"PYARRR ..." . satu set gelas yang berjumlah 12 gelas terjatuh dari tanganku . Hampir saja badanku jatuh kelantai , namun Rey berhasil menangkapku tepat waktu dan kini aku berada di gendongannya . Mata kami saling bertatapan . "Kamu memang cantik Gya , pantas saja Dito bahkan Rama jatuh cinta " .
Belum sempat aku menjawab kata-kata Rey , terdengar suara Ita yang berteriak . "APA YANG KALIAN LAKUKAN !".
Ita berdiri mematung melihat kami berdua. Kondisi semakin tidak kondusif , pecahan gelas berserakan dilantai bahkan aku kira ada salah satu potongannya yang sudah mengenai kaki Rey yang kini masih menggendongku. "Ta , aku bisa jelaskan !" . Aku mencoba menenangkan Ita yang terlihat kaget dengan situasi saat ini. Ita masih diam disana dan tak bergerak dari tempatnya berdiri berteriak sebelumnya.
Jelas bisa aku rasakan bagaimana kagetnya dia.

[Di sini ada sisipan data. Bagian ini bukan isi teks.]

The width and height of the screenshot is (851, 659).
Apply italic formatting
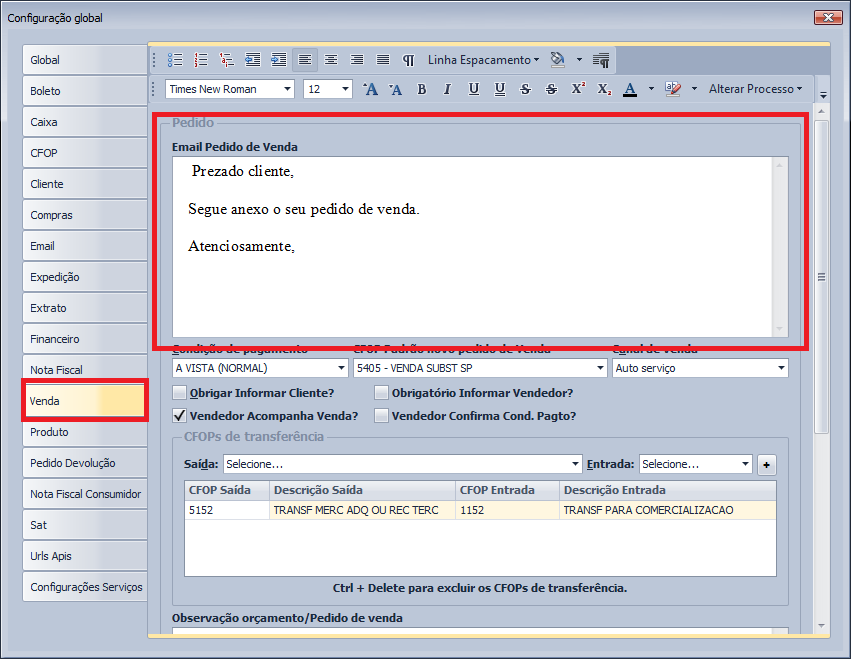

Coba bayangkan saja sahabatnya yang sebenernya akan menikah tetapi karena sesuatu hal sehingga harus mengundur pernikahannya malah terlihat sedang di gendongan lelaki lain disaat calon suaminya sedang berdinas di Jayapura , ditambah lagi lelaki lain itu Rey Hardian yang mana sudah dianggapnya seperti saudaranya sendiri. "Kak, tolong turunin aku !" .
Cengkraman tangan Rey semakin kencang . Ia perlahan malah berjalan menuju sofa ruang tengah melewati pecahan gelas yang berserakan dilantai . Aku mencoba melepaskan diri dari gendongannya tersebut karena perasaan canggung dan malu dihadapan Ita , yang sangat jelas terlihat kaget melihat kami berdua. Aku mengeliat mencoba melepaskan diri , namun Rey justru menghentikan langkahnya dan menatapku. "Diam ! bahaya jika kamu turun disini , banyak pecahan gelas dilantai !". Rey nampak serius dan aku mencoba menurutinya agar tetap diam berada digendongannya.
Rey membawaku ke arah sofa dan menurunkanku disana . "Dasar ceroboh !" . sembari mengacak lembut rambutku serta tak lupa diakhiri dengan senyuman . Aneh , seharusnya dia marah padaku saat ini namun dia malah tersenyum dan kembali kedapur untuk membereskan kekacauan yang aku timbulkan sebelumnya .
"Tolong jelaskan apa yang aku lihat barusan , Gya Vanessa!" . Dihadapanku kini ada sahabatku yang memasang wajah penasaran menuntut penjelasan dariku . Dia berdiri tetap dihadapanku dan melipat kedua tangannya didepan dada.
"Duduk dulu , aku jelasin sekarang " . Aku menyarankan Ita untuk duduk disebelahku agar dirinya lebih tenang dalam mendengarkan penjelasan yang akan aku berikan .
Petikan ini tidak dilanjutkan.